As the technology provider, the company also plays a crucial role in this project. “The stability and reliability of the technology are of paramount importance,” stated Zhao Haitao. He believes that the selection of companion diagnostic products should balance cutting-edge design with consistent quality. During the trial, the project team employed OrigiMed’s “WES + Whole Exome Sequencing” assay or the Yuansu IO Immune Panel (a 500+ gene panel including TMB, MSI, and PD-L1 testing), followed by tracking subsequent treatments and patient follow-ups.
In terms of multi-center collaboration, OrigiMed’s independently developed Dr. Marmot platform provides significant support for data processing and entry across various centers, as well as for inter-center collaboration. The Dr. Marmot APP, also independently developed by OrigiMed, serves as a data collection tool that offers a unified portal for multi-center data entry. It establishes a comprehensive system covering data acquisition, centralized entry, data structuring, quality control, and storage. Furthermore, physicians can perform personalized, one-click data analysis and integrate genomic data with clinical data through the Dr. Marmot web interface.
At this year’s CSCO conference, Professor Zhao Haitao presented, on behalf of his research team, preliminary findings from a real-world study for the first time. The study has currently analyzed the molecular alteration characteristics of the DNA damage repair (DDR) pathway in 357 Chinese patients with primary liver cancer. It also included clinical treatment data and follow-up results from eight patients with BRCA mutations who were treated with the PARP inhibitor olaparib, representing real-world cases of clinical benefit derived from targeted therapy guided by molecular profiling.
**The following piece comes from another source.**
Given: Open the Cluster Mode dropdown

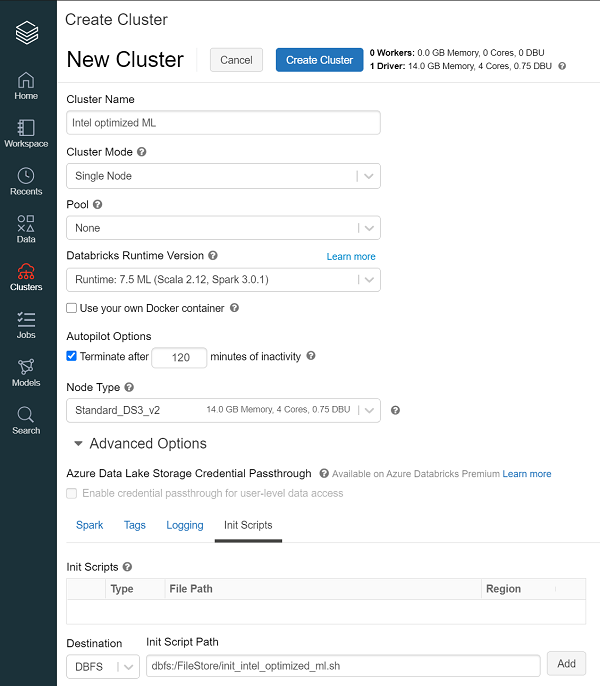Looking at the screenshot, I should 223,176.
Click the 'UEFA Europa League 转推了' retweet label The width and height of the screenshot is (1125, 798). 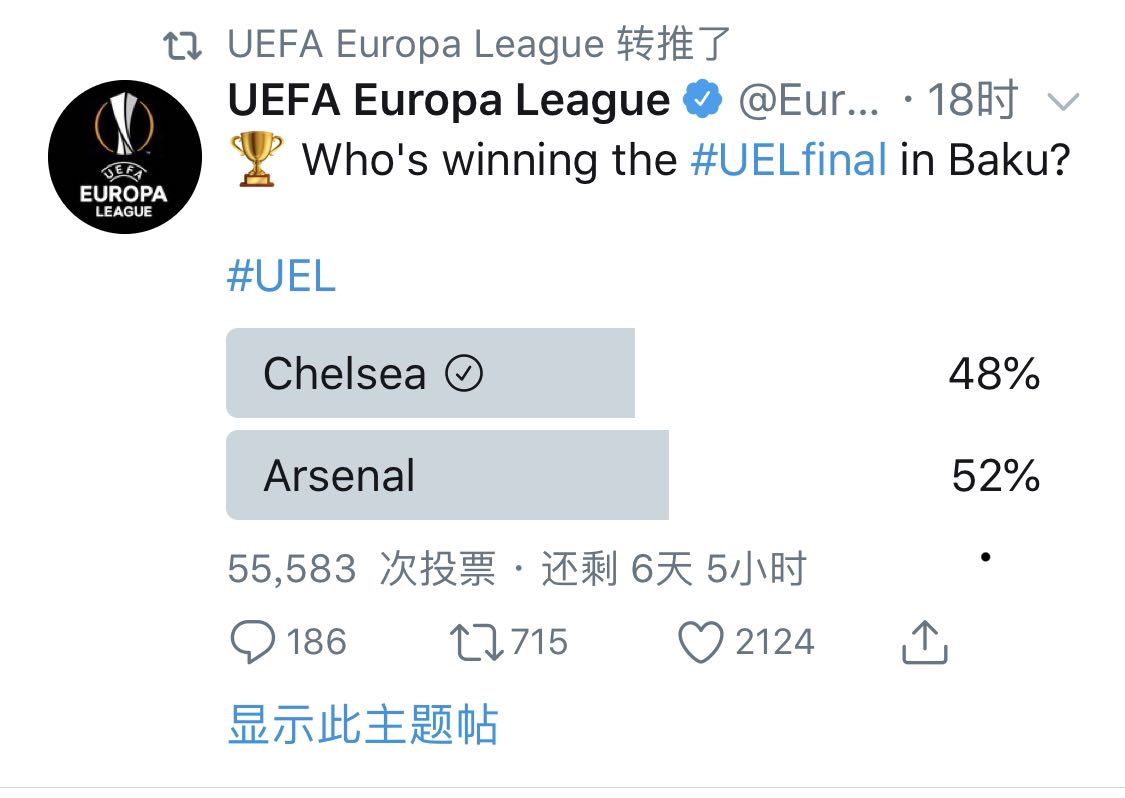pyautogui.click(x=480, y=45)

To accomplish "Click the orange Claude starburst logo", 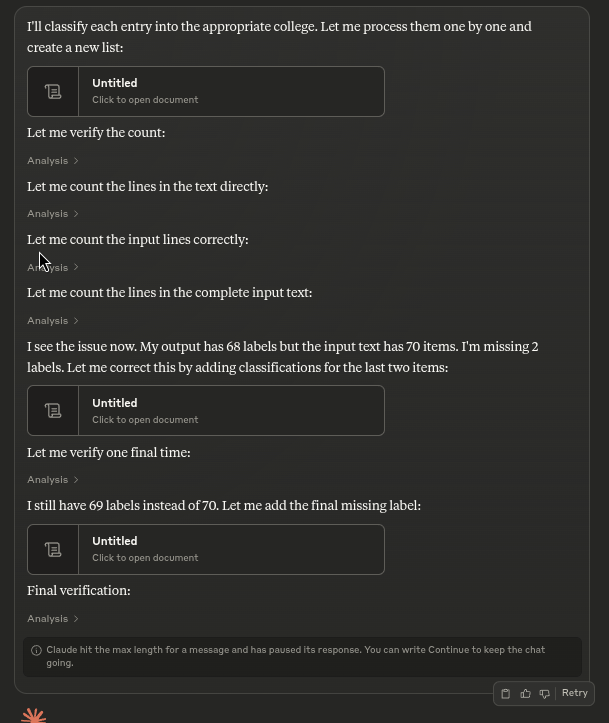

The data revealed that liver cancer patients with DDR mutations had significantly higher tumor mutational burden (TMB) than those with wild-type DDR. Furthermore, DDR gene mutations were present in nearly 20% of hepatobiliary tumors. This article was published in Clinical Cancer Research (IF=10.199) in May 2019.
In the interview, Professor Zhao Haitao candidly acknowledged that most current studies remain in the early exploratory phase, and that humanity is still far from conquering cancer. He believes that, while adhering to clinical guidelines and complying with laws and regulations, clinicians should endeavor to explore novel treatment regimens and meticulously retain all data generated during this process, as such data constitute a valuable asset for future clinical research. In this context, genetic testing will play a pivotal role.
“Although the clinical value of genetic testing remains controversial, I am very optimistic about its prospects,” added Professor Zhao Haitao. Of course, this requires clinical researchers to conduct larger-scale data studies to further elucidate its significance; in the process, genetic testing technology is bound to drive the development of clinical research, steering it toward greater precision and depth.